▶ _Documento de origem_:
========================

Há
tantas coisas a pensar em uma madrugada chuvosa que uma crônica
parece pouco. São cinco horas agora. Cai uma chuva delicada. O
galo não canta. Ninguém toca o silêncio senão
a água no telhado. A vida vista de dezembro. A mamãe em
Itaquaquecetuba com a Maria e o novo rebento. O Francisco não
vem mais em janeiro. O Edílson casou, mas o cônjuge não
é digno de nota. O Manoel, que tanta falta me faz neste final
de ano, também não vem ao Piauí por agora. O
cotidiano não é tão simples. Só permanece
mesmo a mudança vista pelo filósofo Heráclito. O
Magno vai para o Rio Grande do Sul. São Pedro tem um novo
prefeito. Aline e eu voltaremos ao Corda e Mearim, nossa mesopotâmia.
O Valdinar e a Tatiana agora moram em Minas. As histórias se
espalham, mas os pensamentos nos ligam. Tanta vida a pensar neste
instante que uma crônica parece pequena. Foi tudo igual com os
homens. A partida em janeiro, o esforço colossal no trabalho,
as lembranças da terra natal. Agora a cerveja do moderno Baco.
O grito de afirmação. Por um instante não ser
oprimido, mas burguês. Até que o novo ano vem e com ele
a rotina fatídica de Sísifo. Rolai pedra impiedosa! Um
sorriso largo sempre vai bem em dezembro. Os encontros alegres como
introito de partida. Como disseram Teixeira e Sater “ um dia a
gente chega e em outro vai embora”. Assim, é mesmo hora da
consoada familiar. Feliz do que traz de bom. Triste do que deixa de
saudade. Já passou o show de Roberto Carlos. A ceia de natal.
Vieram os confrades que tiveram de vir de São Paulo. Agora só
resta a corrida de São Silvestre para o ano acabar. O dia
raiou agora. Muita coisa precisa ser feita. Quem sabe realizaremos um
pouco mais no ano vindouro. Que o ano novo seja verdadeiramente
feliz!

========================

Segundo a crônica sobre a madrugada chuvosa de dezembro, onde moram agora o Valdinar e a Tatiana?

▶ _Material de base_:
========================

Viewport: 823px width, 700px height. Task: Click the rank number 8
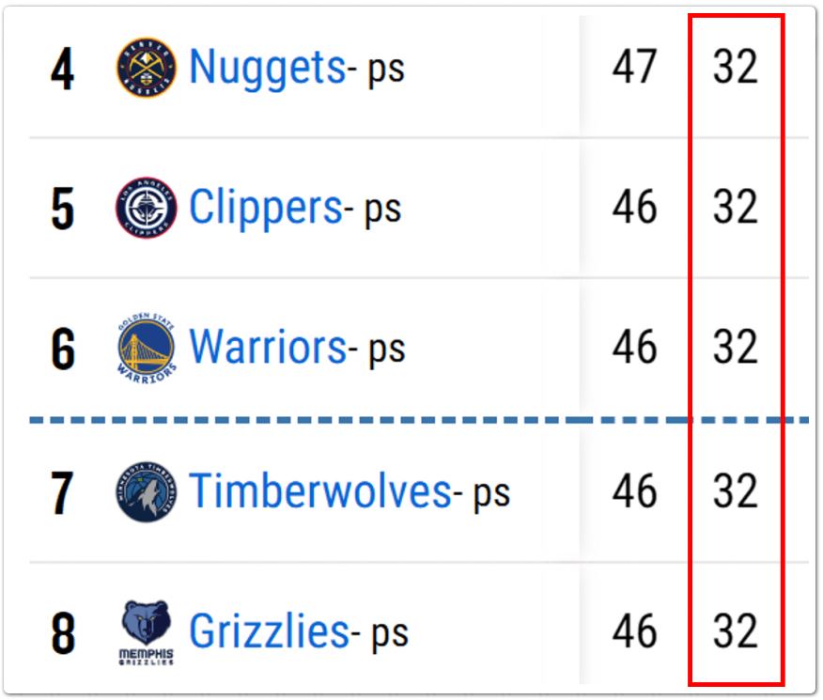[63, 633]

========================

▶ _Resultado do exercício_:
Em Minas.